● **Your task**: Print the first line of the data below and every one after it, through the line containing "Task: Open the file browser sidebar icon", exactly as written.

Collected data:
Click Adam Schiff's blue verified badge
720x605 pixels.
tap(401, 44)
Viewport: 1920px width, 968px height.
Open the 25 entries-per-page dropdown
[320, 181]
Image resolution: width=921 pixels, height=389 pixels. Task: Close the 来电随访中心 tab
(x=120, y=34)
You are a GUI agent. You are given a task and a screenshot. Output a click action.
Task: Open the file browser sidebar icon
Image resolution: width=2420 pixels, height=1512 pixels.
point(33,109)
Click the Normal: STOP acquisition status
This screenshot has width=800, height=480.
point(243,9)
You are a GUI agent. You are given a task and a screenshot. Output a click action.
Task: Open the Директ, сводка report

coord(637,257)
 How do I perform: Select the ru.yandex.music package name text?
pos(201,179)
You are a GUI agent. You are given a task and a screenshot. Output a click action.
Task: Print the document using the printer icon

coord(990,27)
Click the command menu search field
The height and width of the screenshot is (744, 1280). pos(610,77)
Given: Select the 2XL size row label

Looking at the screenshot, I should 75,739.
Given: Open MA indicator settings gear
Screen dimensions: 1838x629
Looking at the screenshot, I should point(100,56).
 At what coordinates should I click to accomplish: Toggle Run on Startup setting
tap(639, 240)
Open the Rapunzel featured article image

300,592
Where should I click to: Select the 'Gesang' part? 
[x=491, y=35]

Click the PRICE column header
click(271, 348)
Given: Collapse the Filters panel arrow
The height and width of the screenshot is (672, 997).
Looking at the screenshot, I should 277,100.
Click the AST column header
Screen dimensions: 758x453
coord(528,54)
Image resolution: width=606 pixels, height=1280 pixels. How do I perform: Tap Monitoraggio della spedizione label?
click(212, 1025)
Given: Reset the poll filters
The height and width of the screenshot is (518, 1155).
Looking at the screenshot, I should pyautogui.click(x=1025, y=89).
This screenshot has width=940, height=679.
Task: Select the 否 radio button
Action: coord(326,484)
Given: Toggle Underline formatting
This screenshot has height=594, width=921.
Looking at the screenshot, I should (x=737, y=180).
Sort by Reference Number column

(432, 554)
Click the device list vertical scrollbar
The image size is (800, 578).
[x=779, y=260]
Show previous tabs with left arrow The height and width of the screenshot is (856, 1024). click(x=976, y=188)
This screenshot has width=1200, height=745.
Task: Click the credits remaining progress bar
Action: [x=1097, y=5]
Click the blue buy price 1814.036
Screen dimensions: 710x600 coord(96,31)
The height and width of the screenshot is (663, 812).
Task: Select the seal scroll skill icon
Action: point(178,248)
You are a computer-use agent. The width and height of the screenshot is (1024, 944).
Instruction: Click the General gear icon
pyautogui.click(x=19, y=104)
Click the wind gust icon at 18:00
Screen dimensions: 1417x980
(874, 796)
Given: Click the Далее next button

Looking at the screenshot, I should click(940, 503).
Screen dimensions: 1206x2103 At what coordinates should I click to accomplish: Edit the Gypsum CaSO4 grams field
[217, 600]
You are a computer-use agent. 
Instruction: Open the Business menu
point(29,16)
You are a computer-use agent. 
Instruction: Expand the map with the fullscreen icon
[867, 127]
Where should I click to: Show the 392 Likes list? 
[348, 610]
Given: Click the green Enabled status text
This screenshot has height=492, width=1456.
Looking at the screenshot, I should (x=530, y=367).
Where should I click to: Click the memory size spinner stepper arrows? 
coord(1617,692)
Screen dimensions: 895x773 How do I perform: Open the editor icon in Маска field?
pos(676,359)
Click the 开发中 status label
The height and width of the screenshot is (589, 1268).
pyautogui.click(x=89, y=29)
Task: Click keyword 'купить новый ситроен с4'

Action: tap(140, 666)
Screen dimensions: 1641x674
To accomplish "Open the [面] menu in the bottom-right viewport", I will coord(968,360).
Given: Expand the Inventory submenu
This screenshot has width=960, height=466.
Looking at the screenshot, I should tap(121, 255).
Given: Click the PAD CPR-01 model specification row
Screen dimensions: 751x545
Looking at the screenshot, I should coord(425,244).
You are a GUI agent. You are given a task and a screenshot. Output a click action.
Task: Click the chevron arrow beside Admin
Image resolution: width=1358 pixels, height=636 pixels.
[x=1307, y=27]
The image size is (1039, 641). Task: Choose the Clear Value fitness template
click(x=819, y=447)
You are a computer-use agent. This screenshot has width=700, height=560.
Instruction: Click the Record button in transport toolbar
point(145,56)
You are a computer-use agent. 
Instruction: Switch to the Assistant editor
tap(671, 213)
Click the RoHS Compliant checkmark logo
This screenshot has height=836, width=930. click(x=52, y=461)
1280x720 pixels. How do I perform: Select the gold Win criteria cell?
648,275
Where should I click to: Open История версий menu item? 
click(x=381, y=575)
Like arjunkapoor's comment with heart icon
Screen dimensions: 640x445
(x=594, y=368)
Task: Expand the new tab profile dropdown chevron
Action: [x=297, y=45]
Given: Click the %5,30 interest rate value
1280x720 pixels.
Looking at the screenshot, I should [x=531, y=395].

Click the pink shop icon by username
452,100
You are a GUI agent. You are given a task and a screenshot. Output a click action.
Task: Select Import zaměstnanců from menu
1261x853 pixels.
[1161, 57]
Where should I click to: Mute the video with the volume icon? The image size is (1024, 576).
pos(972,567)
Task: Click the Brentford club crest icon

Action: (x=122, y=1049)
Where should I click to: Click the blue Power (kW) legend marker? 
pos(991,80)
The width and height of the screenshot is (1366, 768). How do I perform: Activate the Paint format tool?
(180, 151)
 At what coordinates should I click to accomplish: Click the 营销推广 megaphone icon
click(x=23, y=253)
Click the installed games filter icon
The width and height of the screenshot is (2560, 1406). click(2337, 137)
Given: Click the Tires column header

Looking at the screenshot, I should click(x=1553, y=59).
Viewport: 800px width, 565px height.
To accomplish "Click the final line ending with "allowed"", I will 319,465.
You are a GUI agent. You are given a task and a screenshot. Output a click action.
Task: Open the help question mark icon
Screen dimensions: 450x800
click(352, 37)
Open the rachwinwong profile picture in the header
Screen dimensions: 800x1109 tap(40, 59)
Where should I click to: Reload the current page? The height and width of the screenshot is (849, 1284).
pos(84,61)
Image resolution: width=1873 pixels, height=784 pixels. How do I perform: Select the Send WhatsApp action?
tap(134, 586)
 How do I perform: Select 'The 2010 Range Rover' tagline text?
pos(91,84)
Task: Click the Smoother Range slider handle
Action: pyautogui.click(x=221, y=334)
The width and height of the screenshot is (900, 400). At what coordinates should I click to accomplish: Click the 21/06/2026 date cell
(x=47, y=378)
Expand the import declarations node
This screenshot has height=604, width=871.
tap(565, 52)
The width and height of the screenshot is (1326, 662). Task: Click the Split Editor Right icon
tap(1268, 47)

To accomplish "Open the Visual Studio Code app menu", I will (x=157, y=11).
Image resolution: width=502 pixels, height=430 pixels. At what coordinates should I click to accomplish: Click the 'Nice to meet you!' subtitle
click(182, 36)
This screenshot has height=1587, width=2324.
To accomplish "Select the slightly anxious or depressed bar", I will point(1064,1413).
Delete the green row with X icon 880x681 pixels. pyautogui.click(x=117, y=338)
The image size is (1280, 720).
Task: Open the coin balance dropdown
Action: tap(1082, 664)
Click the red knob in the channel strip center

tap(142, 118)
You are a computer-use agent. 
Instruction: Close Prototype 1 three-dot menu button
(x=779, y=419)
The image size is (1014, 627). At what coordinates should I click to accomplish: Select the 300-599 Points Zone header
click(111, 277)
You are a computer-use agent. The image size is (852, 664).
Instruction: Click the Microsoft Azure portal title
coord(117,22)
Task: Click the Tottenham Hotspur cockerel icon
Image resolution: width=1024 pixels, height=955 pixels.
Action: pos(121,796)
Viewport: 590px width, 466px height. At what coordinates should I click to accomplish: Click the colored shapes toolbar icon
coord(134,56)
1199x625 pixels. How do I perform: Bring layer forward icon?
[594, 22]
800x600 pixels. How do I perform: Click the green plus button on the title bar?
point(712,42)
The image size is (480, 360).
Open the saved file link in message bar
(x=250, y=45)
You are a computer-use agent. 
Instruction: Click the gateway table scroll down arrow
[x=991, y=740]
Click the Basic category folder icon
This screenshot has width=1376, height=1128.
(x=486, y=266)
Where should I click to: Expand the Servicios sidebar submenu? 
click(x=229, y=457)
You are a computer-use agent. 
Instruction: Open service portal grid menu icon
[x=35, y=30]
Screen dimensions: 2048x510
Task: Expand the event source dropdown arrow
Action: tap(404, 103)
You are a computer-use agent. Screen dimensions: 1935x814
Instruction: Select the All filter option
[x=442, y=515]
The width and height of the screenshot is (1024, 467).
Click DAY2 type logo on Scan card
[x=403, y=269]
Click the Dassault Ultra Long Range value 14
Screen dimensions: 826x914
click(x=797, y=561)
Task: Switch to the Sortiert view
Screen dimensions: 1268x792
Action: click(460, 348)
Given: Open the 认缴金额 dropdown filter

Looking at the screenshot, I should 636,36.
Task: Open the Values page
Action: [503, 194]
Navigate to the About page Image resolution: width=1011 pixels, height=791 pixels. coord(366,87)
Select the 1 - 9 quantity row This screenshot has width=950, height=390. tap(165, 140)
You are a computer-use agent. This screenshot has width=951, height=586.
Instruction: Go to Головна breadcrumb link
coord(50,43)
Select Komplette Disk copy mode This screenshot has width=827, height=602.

● **Response to this exercise**:
Click Adam Schiff's blue verified badge
720x605 pixels.
tap(401, 44)
Viewport: 1920px width, 968px height.
Open the 25 entries-per-page dropdown
[320, 181]
Image resolution: width=921 pixels, height=389 pixels. Task: Close the 来电随访中心 tab
(x=120, y=34)
You are a GUI agent. You are given a task and a screenshot. Output a click action.
Task: Open the file browser sidebar icon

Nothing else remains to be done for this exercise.